• YOUR OBJECTIVE: Copy out the data below verbatim, starting at the line that contains "I will 887,215." and continuing through the end of the data, with both ends included.

• Dataset entries:
****************

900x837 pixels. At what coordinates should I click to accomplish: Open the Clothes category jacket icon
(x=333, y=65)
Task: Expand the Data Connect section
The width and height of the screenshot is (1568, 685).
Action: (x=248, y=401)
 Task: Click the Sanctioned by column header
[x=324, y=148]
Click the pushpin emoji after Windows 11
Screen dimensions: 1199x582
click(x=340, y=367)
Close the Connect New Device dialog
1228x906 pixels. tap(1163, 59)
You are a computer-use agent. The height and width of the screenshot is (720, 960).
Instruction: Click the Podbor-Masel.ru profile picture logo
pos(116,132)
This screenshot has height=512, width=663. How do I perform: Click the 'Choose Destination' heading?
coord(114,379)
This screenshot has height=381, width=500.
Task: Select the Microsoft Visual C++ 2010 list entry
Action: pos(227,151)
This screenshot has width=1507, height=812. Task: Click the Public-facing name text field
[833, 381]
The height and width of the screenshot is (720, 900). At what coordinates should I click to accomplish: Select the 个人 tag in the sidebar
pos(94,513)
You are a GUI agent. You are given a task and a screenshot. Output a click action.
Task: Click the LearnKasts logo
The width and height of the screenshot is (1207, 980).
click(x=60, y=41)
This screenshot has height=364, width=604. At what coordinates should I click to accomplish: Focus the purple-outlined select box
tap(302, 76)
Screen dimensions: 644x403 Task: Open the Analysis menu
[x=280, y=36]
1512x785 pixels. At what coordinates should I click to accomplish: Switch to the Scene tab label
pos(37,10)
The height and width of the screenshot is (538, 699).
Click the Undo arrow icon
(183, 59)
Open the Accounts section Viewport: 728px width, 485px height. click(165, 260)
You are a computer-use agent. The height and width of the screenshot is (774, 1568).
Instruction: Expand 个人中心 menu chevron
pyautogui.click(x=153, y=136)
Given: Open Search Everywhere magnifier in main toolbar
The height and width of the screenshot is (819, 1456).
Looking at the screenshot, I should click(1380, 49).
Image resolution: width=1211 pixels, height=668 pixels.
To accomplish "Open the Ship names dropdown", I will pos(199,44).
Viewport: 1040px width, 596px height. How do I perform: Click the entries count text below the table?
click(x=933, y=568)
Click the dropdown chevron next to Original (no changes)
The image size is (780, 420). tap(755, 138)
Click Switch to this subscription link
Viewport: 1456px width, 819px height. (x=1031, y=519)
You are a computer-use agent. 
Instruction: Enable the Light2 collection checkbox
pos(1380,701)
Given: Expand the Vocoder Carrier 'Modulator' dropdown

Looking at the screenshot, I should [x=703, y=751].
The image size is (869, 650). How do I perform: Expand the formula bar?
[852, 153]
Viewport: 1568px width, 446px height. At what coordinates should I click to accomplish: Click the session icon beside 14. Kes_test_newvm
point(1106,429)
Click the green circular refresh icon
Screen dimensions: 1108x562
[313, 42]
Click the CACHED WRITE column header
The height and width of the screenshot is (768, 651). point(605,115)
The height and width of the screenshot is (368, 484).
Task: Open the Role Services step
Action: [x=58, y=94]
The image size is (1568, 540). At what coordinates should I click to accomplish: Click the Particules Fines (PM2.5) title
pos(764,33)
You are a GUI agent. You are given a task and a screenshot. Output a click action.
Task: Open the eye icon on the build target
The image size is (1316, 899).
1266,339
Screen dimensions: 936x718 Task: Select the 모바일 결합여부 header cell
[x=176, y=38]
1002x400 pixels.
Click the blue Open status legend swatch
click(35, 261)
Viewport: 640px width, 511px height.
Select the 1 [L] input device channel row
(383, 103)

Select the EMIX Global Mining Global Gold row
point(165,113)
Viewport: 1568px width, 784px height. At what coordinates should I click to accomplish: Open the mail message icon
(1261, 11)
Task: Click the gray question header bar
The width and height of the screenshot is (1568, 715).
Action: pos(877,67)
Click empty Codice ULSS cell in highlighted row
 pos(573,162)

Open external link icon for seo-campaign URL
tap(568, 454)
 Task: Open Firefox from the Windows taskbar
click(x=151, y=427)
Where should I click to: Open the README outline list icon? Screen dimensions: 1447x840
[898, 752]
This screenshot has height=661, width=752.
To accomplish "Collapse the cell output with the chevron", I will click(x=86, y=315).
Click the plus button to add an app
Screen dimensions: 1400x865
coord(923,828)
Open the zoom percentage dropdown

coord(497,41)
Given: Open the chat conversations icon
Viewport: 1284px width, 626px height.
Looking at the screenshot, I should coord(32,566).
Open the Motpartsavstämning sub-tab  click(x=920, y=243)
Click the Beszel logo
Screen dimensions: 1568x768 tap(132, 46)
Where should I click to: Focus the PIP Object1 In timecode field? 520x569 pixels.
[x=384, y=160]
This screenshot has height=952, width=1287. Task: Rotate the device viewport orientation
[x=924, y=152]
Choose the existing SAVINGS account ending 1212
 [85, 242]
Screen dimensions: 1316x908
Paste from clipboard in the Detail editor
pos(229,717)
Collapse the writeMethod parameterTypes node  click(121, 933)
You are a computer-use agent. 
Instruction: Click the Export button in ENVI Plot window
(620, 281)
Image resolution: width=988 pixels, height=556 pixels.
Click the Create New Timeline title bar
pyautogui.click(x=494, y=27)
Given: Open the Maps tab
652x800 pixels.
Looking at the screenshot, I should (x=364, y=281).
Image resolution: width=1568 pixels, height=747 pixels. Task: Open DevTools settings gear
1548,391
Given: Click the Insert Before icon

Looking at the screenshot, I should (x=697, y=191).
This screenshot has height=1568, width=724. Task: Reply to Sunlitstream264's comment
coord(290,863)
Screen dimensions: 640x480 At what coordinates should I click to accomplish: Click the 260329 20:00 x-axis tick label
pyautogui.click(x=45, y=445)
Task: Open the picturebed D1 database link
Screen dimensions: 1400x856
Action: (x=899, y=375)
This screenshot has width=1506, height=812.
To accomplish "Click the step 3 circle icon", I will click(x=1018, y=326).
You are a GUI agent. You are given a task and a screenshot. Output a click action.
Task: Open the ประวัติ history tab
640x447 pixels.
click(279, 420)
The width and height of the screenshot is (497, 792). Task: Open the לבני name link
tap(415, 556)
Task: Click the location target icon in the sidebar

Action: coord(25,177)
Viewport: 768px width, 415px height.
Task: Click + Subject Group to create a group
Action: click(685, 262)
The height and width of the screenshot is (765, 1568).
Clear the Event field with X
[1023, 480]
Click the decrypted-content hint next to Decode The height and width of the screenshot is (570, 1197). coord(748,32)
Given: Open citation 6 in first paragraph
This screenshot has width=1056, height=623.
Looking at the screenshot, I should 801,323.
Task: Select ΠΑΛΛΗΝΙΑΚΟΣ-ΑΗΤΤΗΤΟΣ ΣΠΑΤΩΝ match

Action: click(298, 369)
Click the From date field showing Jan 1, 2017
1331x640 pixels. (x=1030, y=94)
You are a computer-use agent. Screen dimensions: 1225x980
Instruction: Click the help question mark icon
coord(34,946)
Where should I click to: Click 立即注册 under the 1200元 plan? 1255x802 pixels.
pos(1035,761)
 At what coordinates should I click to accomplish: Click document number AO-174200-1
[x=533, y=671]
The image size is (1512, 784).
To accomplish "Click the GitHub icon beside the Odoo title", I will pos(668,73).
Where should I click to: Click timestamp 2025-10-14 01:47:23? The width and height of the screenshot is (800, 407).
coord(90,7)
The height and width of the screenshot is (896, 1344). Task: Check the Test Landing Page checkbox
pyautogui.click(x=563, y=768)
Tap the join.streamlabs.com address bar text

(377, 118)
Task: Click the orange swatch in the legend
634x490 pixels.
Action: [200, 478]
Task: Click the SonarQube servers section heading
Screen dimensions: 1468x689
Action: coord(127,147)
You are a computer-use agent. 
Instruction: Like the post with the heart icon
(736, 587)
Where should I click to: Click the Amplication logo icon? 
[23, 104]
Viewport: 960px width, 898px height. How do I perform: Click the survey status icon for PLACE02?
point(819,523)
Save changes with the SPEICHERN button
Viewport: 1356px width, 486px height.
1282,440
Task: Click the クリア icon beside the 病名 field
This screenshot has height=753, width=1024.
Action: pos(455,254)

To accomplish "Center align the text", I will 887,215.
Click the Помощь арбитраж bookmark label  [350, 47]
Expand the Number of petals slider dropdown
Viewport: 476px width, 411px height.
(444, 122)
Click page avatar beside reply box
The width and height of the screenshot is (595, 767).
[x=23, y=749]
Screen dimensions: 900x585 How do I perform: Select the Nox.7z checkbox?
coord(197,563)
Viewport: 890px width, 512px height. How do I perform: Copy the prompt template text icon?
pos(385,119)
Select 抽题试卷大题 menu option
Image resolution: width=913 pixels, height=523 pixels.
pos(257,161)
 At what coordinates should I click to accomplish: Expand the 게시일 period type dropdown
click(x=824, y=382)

****************

• WORKED SOLUTION:
To accomplish "Center align the text", I will 887,215.
Click the Помощь арбитраж bookmark label  [350, 47]
Expand the Number of petals slider dropdown
Viewport: 476px width, 411px height.
(444, 122)
Click page avatar beside reply box
The width and height of the screenshot is (595, 767).
[x=23, y=749]
Screen dimensions: 900x585 How do I perform: Select the Nox.7z checkbox?
coord(197,563)
Viewport: 890px width, 512px height. How do I perform: Copy the prompt template text icon?
pos(385,119)
Select 抽题试卷大题 menu option
Image resolution: width=913 pixels, height=523 pixels.
pos(257,161)
 At what coordinates should I click to accomplish: Expand the 게시일 period type dropdown
click(x=824, y=382)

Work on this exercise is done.